Jumat, 14 September 2012

Punya Adik Lagi

Ditulis bulan Juli..

Aku terbangun dari tidurku kemudian duduk dan diam sejenak. Menatap dinding kamarku dengan tatapan kosong. Aku bermimpi punya adik lagi. Saat itu aku takut, aku takut mimpiku jadi kenyataan. Apalagi beberapa waktu lalu ayah-ibuku membuka wacana padaku mengenai bagaimana jika menambah adik lagi. Menurutku sih punya 3 adik saja sudah cukup. Aku dilahirkan sebagai anak pertama kedua orang tuaku dan saat ini aku sudah bekerja di salah satu perusahaan swasta di Jakarta. Adikku yang pertama perempuan, ia masih kuliah semester 2. Adik keduaku laki-laki, ia masih duduk di bangku SMP, dan adik ketigaku yang juga laki-laki, ia masih duduk di bangku SD. Sepertinya sudah lengkap jika ayah-ibuku cukup mempunyai 2 anak perempuan dan 2 anak laki-laki.

Bagaimana menurut kalian yang berumur 20-an seperti aku? Bukankah memiliki tiga adik sudah lebih dari cukup? Masa mau punya adik lagi? Ya, mungkin diantara kalian ada yang menganggap tak jadi masalah jika mempunyai adik lagi. Tapi buatku 3 adik itu sudah cukup. Adik-adikku yang lain juga sebenarnya tidak ingin punya adik lagi. Punya 3 adik aja udah repot buatku, gimana kalau aku punya 4 adik?

Tunggu, itu aku kan hanya bermimpi punya adik. Untuk apa juga aku kepikiran terus dan kesal sendiri dengan mimpiku? Mimpi kan hanya bunga tidur, ya kan teman-teman?

Mimpi memang hanya bunga tidur. Namun tak lagi jadi bunga tidur ketika hari itu tiba. Hari dimana aku mendengar kabar dari ibuku bahwa ibuku hamil (lagi). Ini merupakan ‘surprise’ yang membuatku kaget luar biasa. Ibuku umurnya sudah 42 tahun tapi masih bisa hamil lagi. Rona di wajahku tak begitu antusias dibanding adik-adikku yang lain saat mendapat ‘surprise’ itu. Aku merasa biasa-biasa saja walaupun aku perlihatkan wajah gembira pada keluargaku.

YANG HARUS DILAKUKAN: Lanjutkan kisah tentang punya adik lagi di atas, mulai setelah kalimat terakhirnya.

Entri lokasi teks dan item
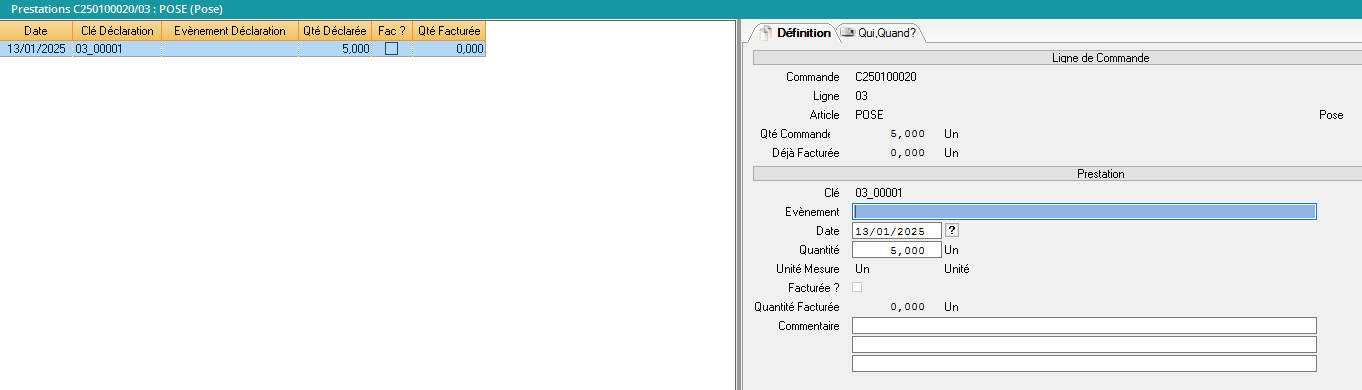Click the Date field showing 13/01/2025
This screenshot has width=1362, height=390.
click(x=897, y=231)
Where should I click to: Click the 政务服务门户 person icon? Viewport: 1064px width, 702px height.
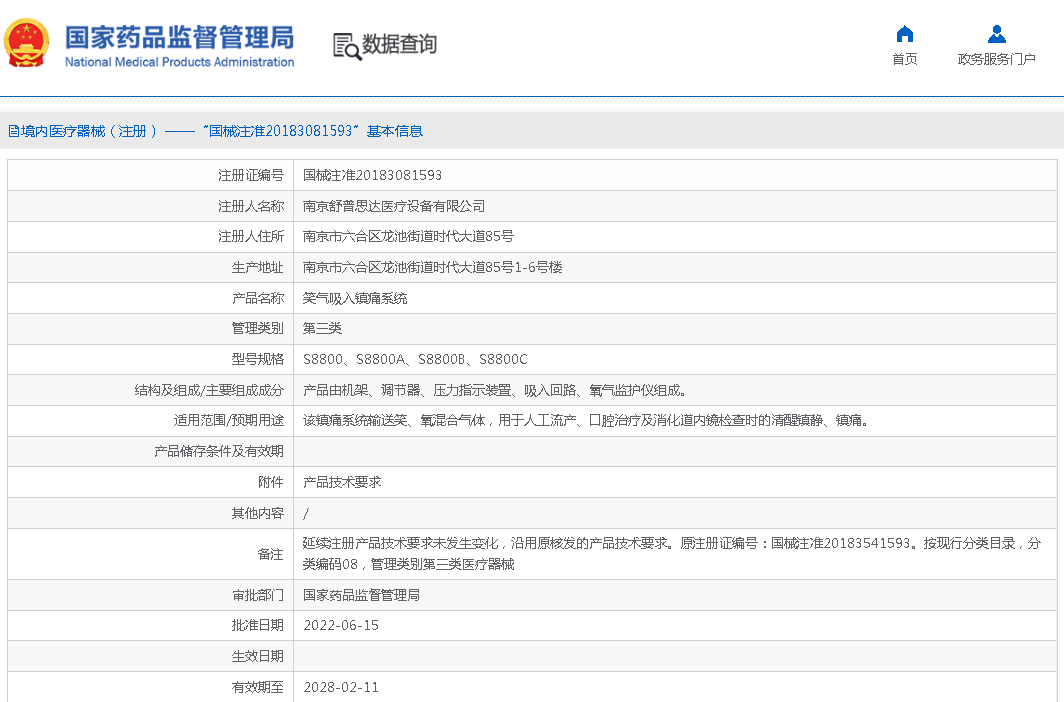pos(996,34)
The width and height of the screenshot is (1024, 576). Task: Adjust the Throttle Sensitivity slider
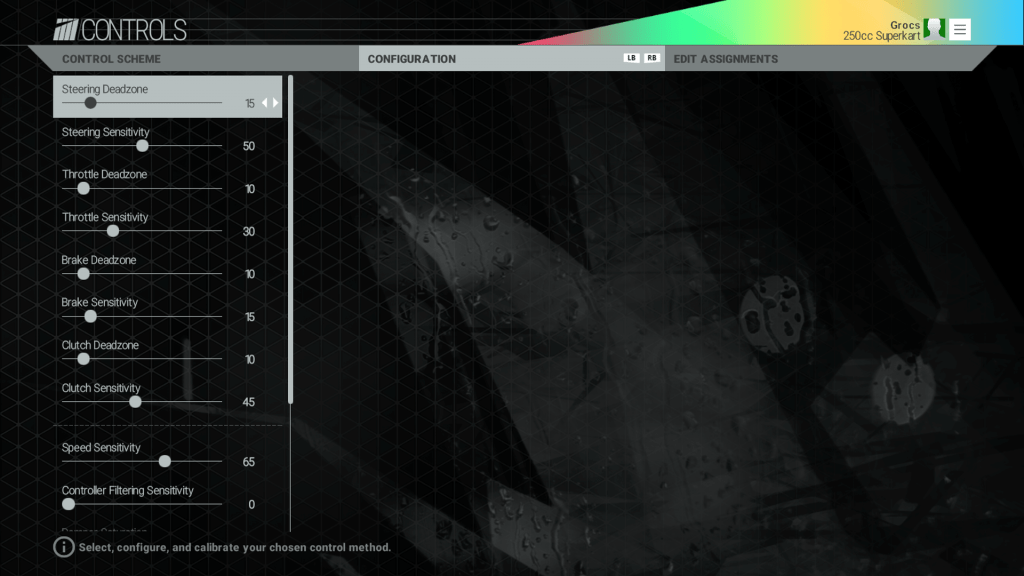tap(112, 230)
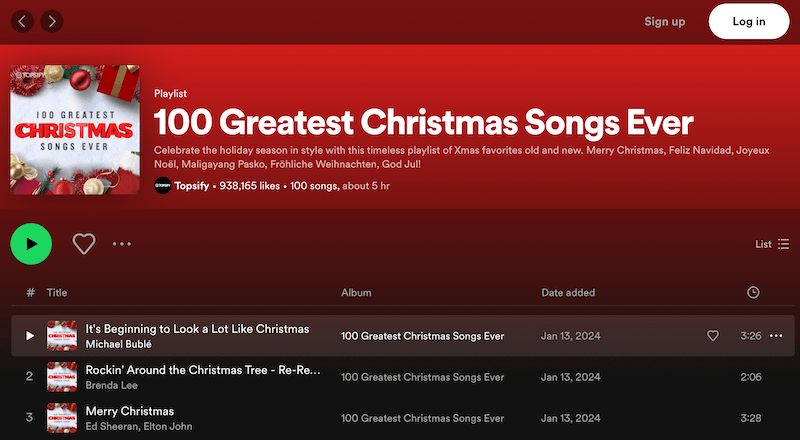Play the first track using row play icon
The height and width of the screenshot is (440, 800).
[x=30, y=335]
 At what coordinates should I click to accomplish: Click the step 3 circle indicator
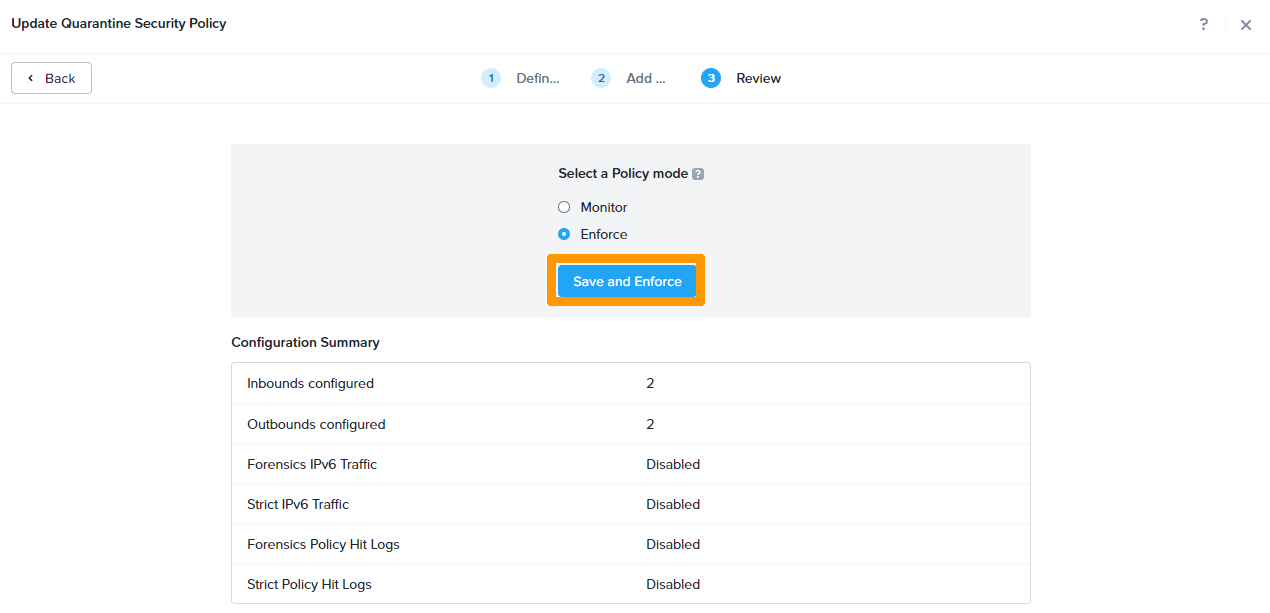coord(711,77)
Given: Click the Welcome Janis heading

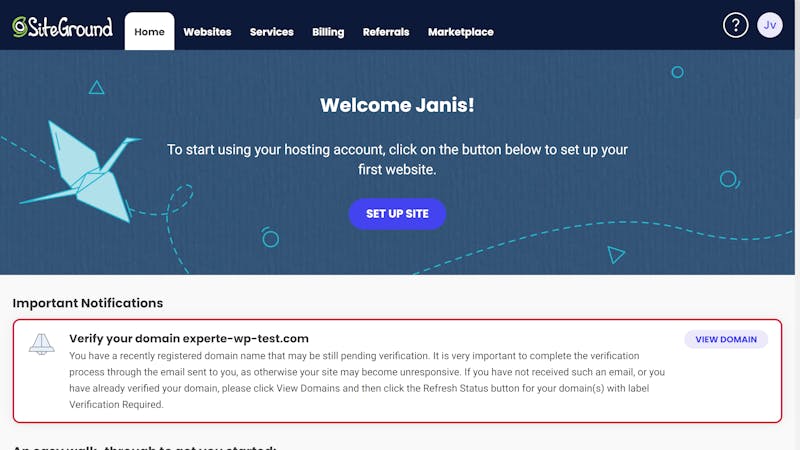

SEBAGAI TANGGAPAN:
Keluargaku tak menyangka mimpi yang kuceritakan waktu itu benar-benar jadi kenyataan. Mereka saja tak menyangka, bagaimana aku yang mengalami mimpinya?

Tak hanya aku dan keluargaku saja yang kaget dengan ‘surprise’ ini. Teman-temanku yang kuceritakan saja kaget luar biasa. Mereka tak menyangka saja aku yang sudah berusia 20 tahun dan sudah kuliah akan punya adik lagi. Di usiaku yang sudah menginjak kepala dua ini harusnya udah ngasih cucu ke orang tua, gitu kata mereka. Iya sih, emang harusnya gitu. Tapi kan aku belum siap nikah dan punya anak saat itu. Hehe.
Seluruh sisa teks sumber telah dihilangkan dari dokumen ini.